Have you ever noticed that children can be very wise and insightful about their activities and schedules? This happens at my house, too. When a new school year starts, along with new team schedules and more practices than the season before, we take a few weeks to let things settle out. As we ponder the best way to juggle the priorities, inevitably my son steps forward with important insights that direct our planning. He might suggest dropping something from an over-full schedule or approaching a commitment in a different way.
This happens also when kids are working out their preferences for the type of sport or activity they want to do. Some kids simply love sports. Other kids are completely fine not playing a sport and would much rather play games on the computer, read books, or watch TV. And then there are kids who fall somewhere in between—they enjoy sports and physical activity but maybe they don’t have the competitive spirit of the real sports lovers.

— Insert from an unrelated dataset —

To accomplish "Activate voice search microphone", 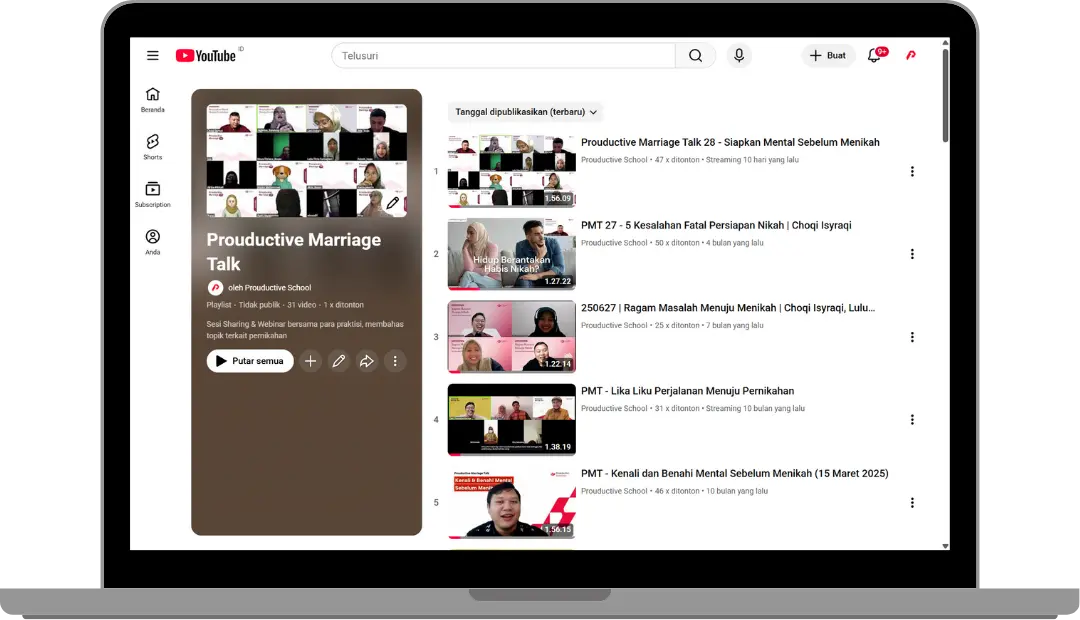I will click(x=739, y=56).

According to the National Council of Youth Sports, approximately 44 million children in America participate in organized youth sports programs each year. Favorites like baseball (Little League Baseball was established in 1939), football (Junior Football Conference was established in 1929), soccer (American Youth Soccer Organization was established in 1964), and ice hockey (USA Junior Hockey was established in 1999) have turned organized youth sports into an institution in the U.S.
Clearly, youth sports are loaded with benefits that go far beyond exercise. Sports also enhance kids’ social skills, self-confidence, and self-discipline. It’s no surprise that many athletes are also good students, applying their hard work ethics to their studies. Plus, athletes are less likely to get involved in drugs and crime. (For more on this topic, visit Kids Play USA Foundation.) The list of positives goes on and on.

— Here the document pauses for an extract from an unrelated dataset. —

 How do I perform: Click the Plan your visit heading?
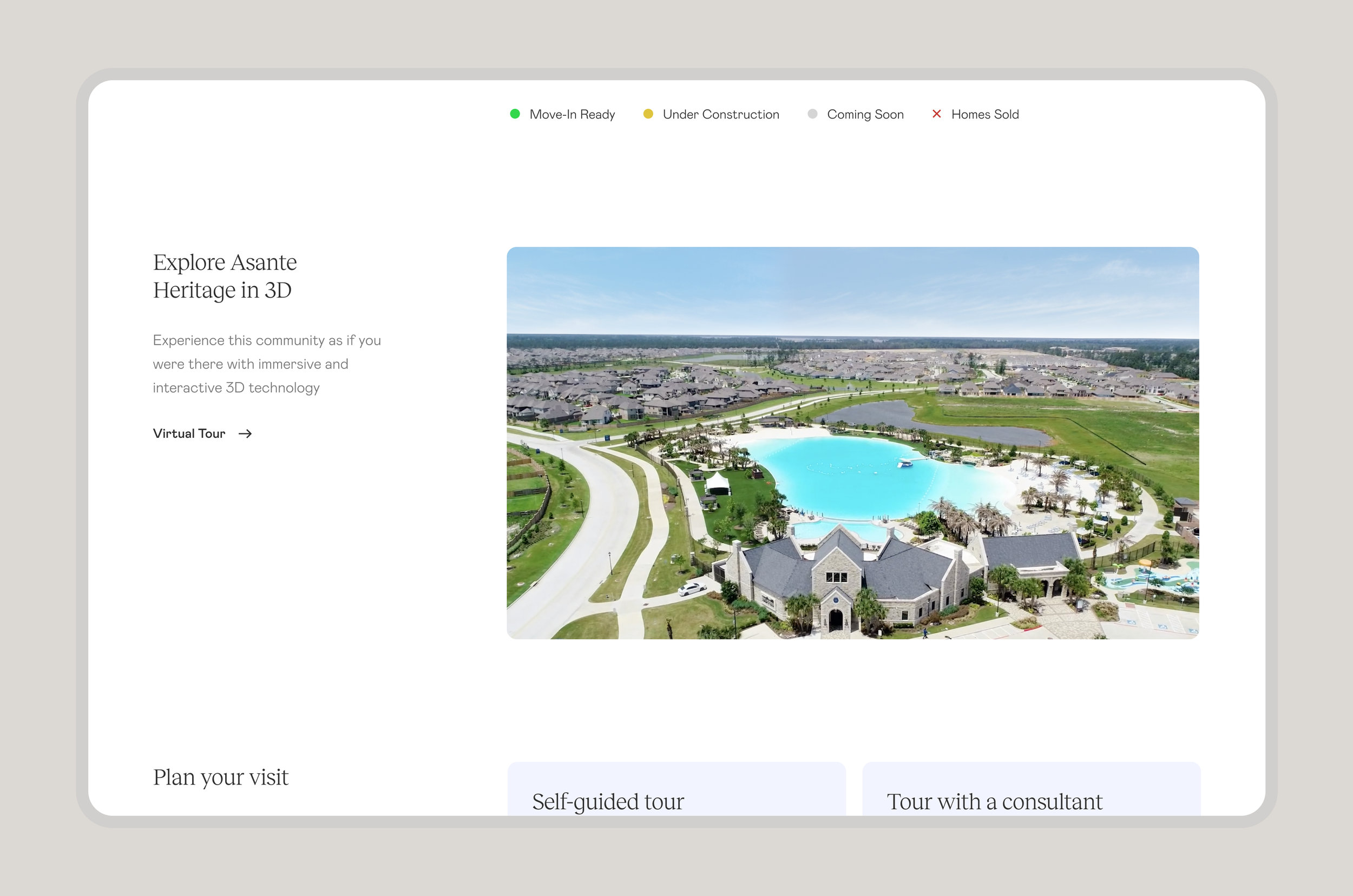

But playing year-round soccer or three sports a year is not the right fit for everyone. My observation of kids and sports is that it sometimes takes a couple of switch-offs—trying a sport and when the interest or talent isn’t there, then moving on to another sport or activity. Parents should know that mainstream organized sports aren’t the only option when it comes to getting their kids involved. Part of our job as parents is to introduce our kids to all kinds of fitness possibilities.
Luckily, there are so many activities to choose from these days! Martial arts, hip hop dance, skating, and surfing are all examples of activities that will get kids up on their feet and moving. (The Mayo Clinic has more suggestions and guidelines on their website.)
And don’t forget social clubs. The Scouts and drama club are both excellent extracurricular activities, offering a nice mix of social and physical activity.
Listening is what’s really important. Letting your child help to choose physical activities that suit his or her personality—a notion called “fitness personality”—is a smart way to encourage exercise and involvement. (See KidsHealth for more on kids’ fitness personalities and motivating kids to be active.) Help your child discover activities that really spark interest, even if it’s just for one “season” and they move on to something else. Childhood is all about trying and learning new things.
Kids also need to learn commitment, so changing sports or activities mid-season is not necessarily recommended. I’ll write soon about ways to approach “sticking it out” for a season when the activity is not the best fit for the long term. We’ve all been there, right? The goal is helping kids to develop a life-long desire for a fit and a healthy lifestyle.
Don’t give up, parents! Support your child in finding a good fit for physical activity, socialization, and adventure. What works for your best friend’s family might not be what’s best for yours.